● YOUR ASSIGNMENT
Only lines containing the string "agent" belong in the answer; copy all of them from the entries.

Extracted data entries

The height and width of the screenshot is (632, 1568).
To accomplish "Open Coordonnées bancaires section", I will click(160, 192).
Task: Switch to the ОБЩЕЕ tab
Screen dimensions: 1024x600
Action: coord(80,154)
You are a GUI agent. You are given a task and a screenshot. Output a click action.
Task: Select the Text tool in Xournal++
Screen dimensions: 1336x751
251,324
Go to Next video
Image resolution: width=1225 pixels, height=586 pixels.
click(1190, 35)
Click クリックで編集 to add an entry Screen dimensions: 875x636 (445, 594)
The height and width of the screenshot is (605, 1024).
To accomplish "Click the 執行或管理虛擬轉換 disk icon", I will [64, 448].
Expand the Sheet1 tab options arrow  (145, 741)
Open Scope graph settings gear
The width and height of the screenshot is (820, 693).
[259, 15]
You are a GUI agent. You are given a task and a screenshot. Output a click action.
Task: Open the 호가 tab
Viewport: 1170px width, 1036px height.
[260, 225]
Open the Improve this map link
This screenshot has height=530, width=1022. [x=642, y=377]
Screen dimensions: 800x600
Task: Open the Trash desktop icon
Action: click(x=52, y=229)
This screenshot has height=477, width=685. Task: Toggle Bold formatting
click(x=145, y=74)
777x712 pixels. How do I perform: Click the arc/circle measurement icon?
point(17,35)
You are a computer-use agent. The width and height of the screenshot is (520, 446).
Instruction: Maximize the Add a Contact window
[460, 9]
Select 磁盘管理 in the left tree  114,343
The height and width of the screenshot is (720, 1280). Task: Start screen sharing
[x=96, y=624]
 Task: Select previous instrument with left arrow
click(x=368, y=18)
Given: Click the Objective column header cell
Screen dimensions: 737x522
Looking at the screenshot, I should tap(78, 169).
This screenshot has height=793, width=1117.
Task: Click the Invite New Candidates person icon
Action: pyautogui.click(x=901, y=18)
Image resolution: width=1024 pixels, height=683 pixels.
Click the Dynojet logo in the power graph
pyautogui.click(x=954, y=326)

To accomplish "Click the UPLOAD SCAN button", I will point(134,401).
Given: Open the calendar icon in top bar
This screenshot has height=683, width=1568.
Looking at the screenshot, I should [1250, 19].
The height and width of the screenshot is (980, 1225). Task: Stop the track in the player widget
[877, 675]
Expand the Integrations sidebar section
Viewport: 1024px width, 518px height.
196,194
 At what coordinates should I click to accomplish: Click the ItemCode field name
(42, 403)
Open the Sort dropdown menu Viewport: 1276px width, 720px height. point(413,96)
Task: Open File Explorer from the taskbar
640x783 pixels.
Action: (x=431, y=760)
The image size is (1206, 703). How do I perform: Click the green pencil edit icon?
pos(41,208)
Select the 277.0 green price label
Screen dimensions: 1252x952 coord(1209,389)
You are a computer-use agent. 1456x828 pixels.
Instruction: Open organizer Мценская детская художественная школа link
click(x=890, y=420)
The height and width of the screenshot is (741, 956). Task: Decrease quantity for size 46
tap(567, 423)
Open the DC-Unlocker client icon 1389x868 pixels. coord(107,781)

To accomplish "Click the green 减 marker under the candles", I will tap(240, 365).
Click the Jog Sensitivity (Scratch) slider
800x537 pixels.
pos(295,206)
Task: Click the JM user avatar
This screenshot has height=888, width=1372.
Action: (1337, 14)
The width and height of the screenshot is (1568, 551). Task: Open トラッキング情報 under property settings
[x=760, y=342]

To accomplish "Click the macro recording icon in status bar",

● RESPONSE AREA
You are a GUI agent. You are given a task and a screenshot. Output a click action.
You are a GUI agent. You are given a task and a screenshot. Output a click action.
You are a computer-use agent. The width and height of the screenshot is (520, 446).
You are a computer-use agent. 1456x828 pixels.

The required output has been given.